ASSIGNMENT
Pictures are not part of the answer. Write out exactly the lines from the one containing "This screenshot has height=400, width=629." through the end of the material below.

──────── INPUT FOR THIS TASK ────────

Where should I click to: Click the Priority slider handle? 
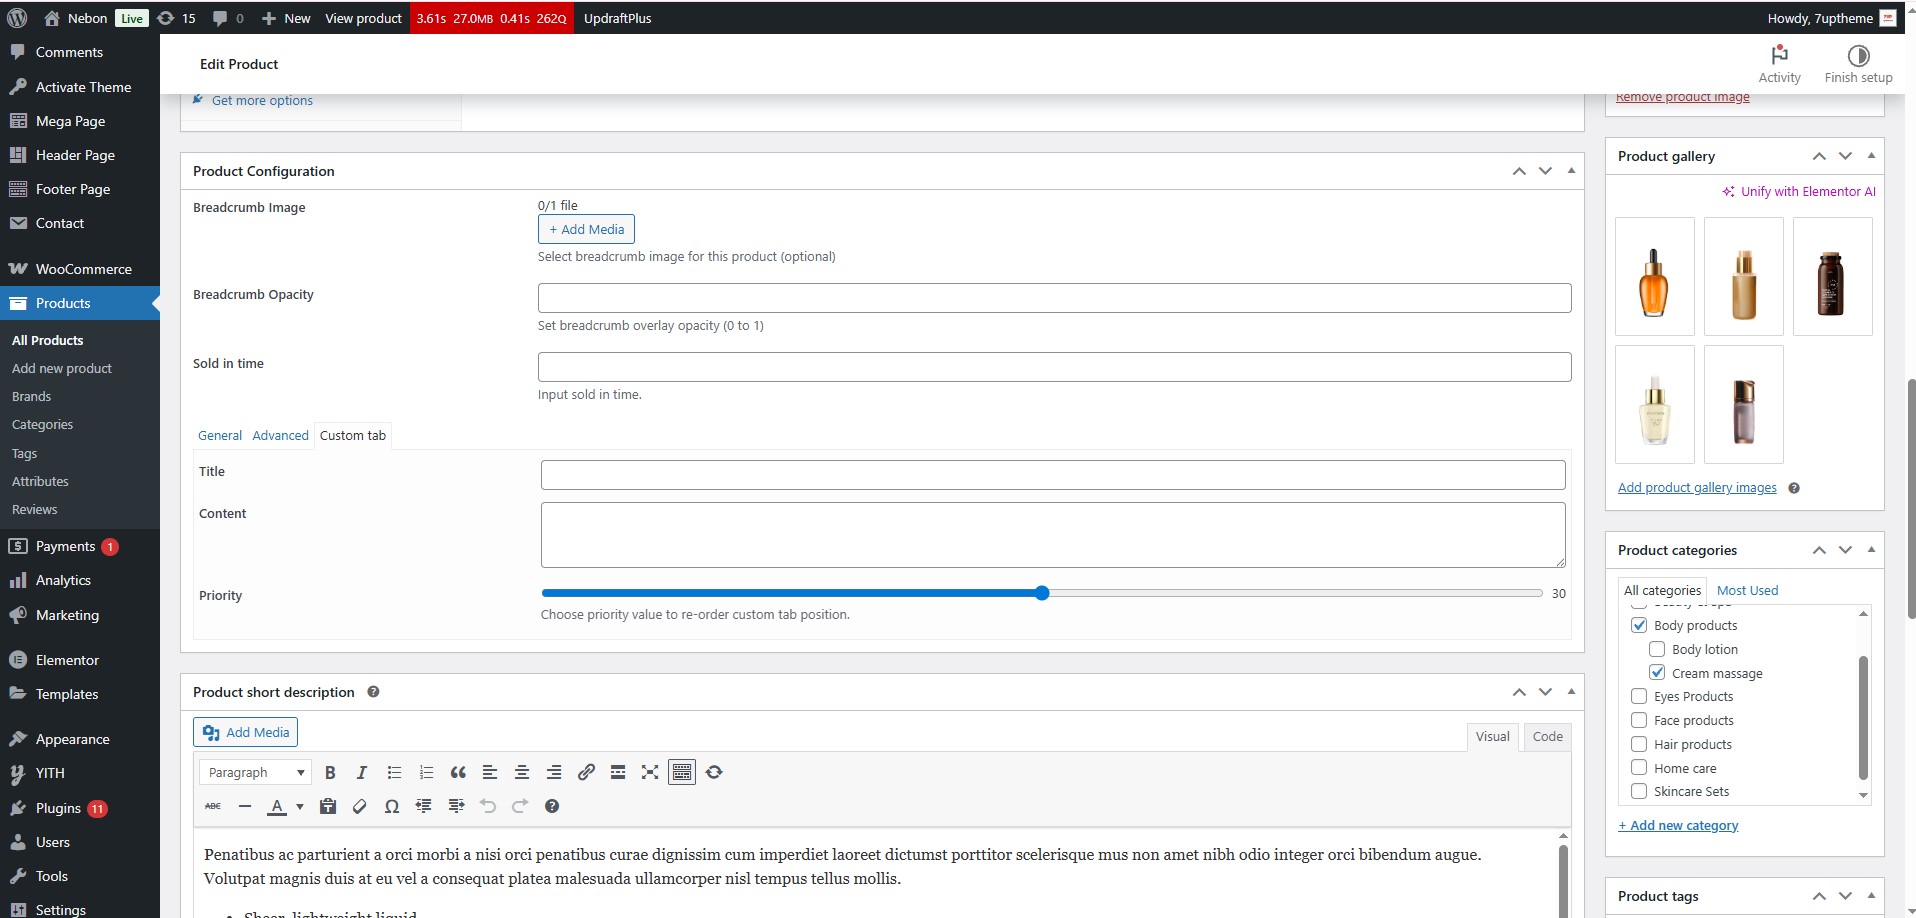point(1042,593)
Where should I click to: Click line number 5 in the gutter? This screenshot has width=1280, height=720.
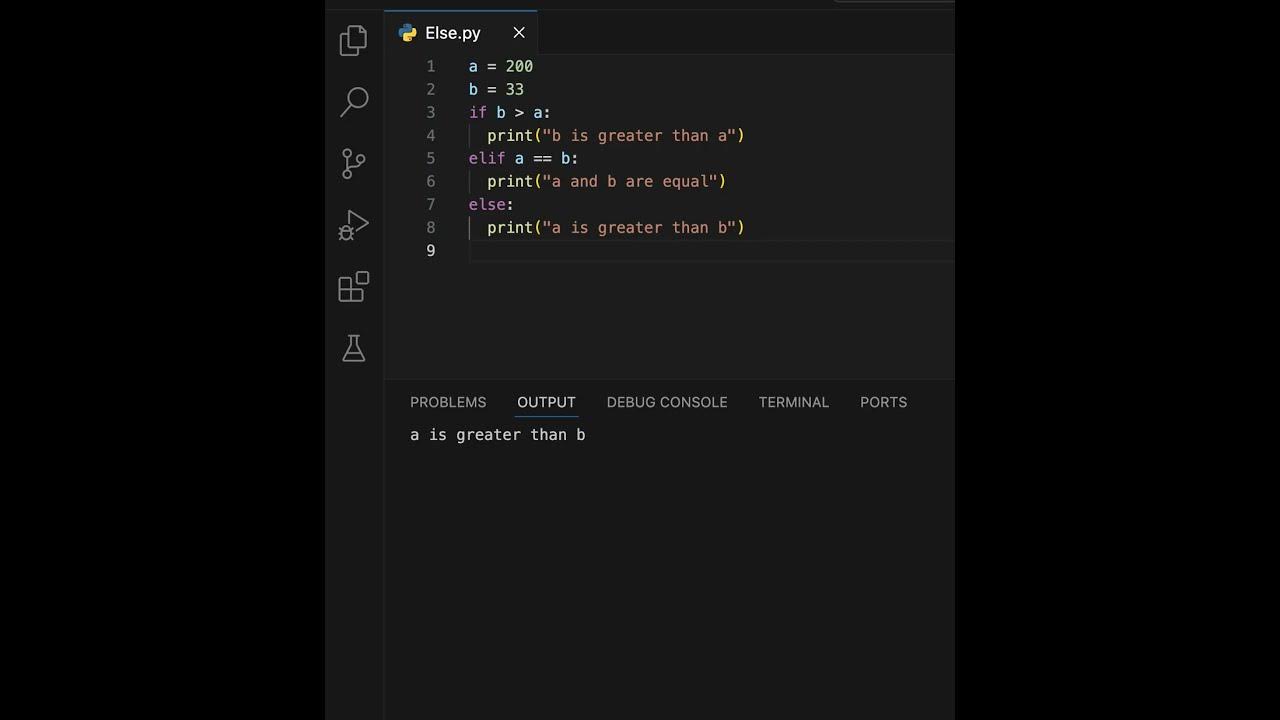coord(431,158)
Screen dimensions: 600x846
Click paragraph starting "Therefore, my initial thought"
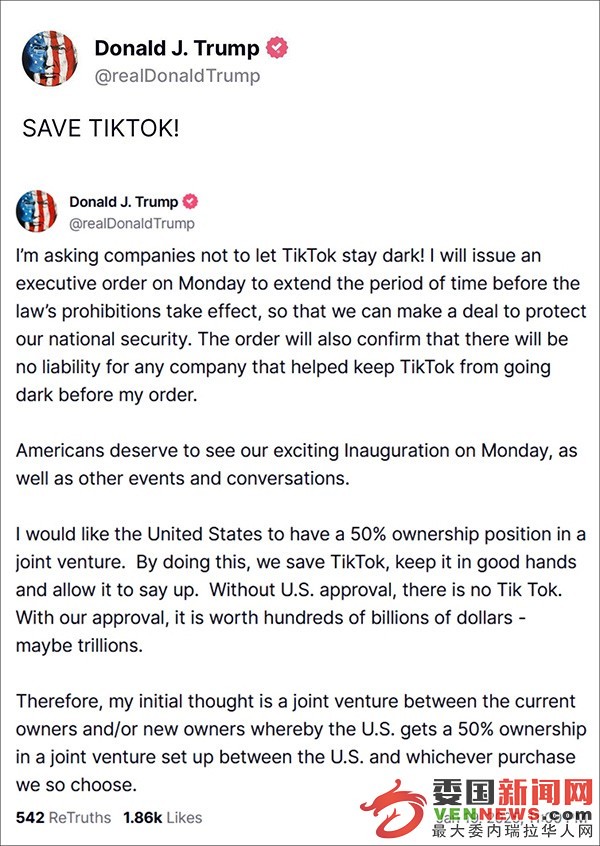300,743

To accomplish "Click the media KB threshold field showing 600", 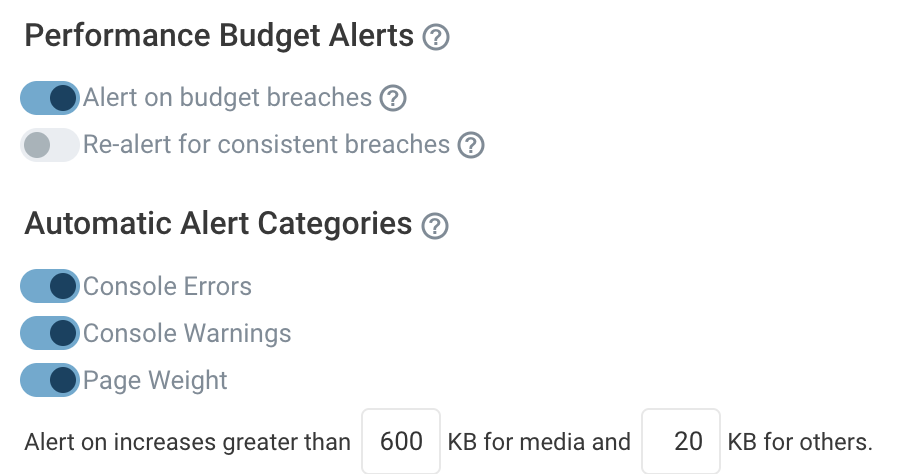I will pyautogui.click(x=400, y=441).
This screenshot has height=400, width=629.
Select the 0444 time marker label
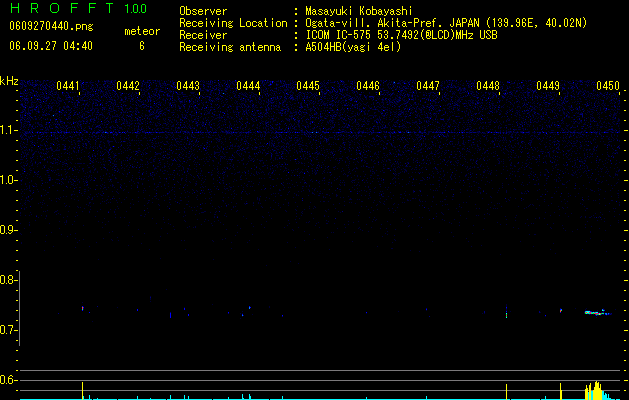coord(248,86)
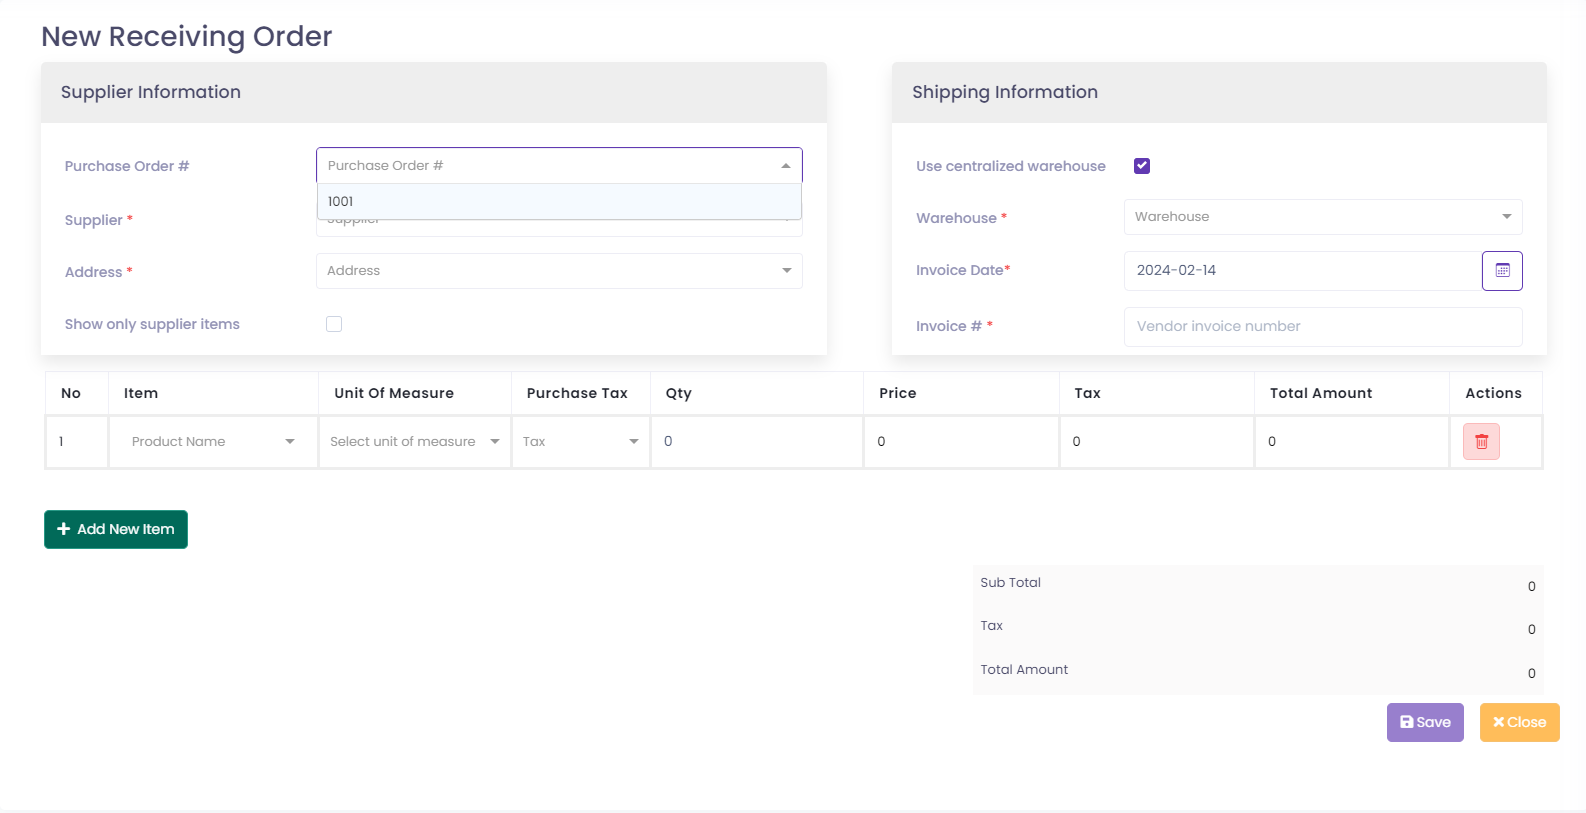
Task: Choose a unit of measure dropdown
Action: click(414, 442)
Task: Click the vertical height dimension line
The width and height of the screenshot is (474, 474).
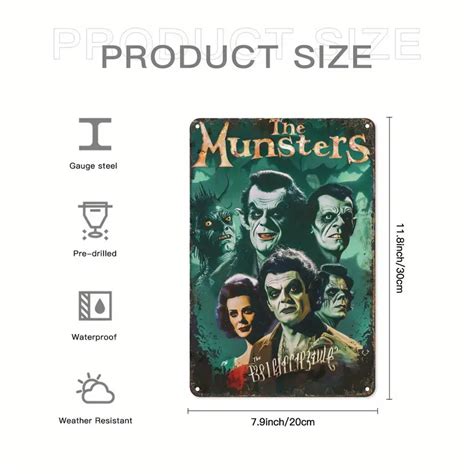Action: pyautogui.click(x=389, y=258)
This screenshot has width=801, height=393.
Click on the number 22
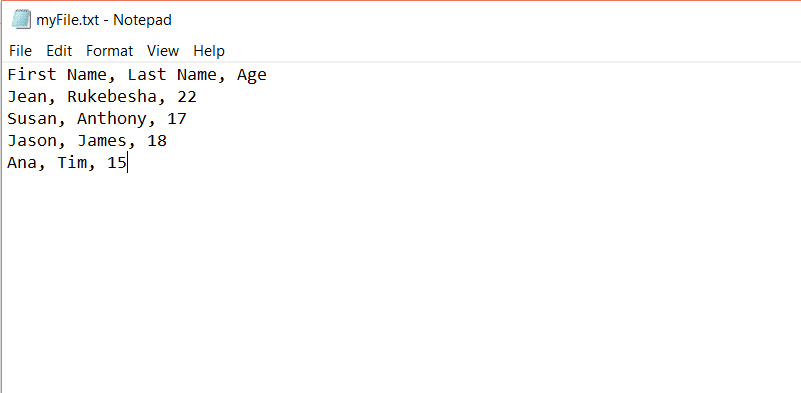click(187, 97)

────────

EXPECTED ANSWER
This screenshot has height=400, width=629.
Select the 0444 time marker label
coord(248,86)
Task: Choose a unit of measure dropdown
Action: click(414, 442)
Task: Click the vertical height dimension line
The width and height of the screenshot is (474, 474).
Action: pyautogui.click(x=389, y=258)
This screenshot has width=801, height=393.
Click on the number 22
click(187, 97)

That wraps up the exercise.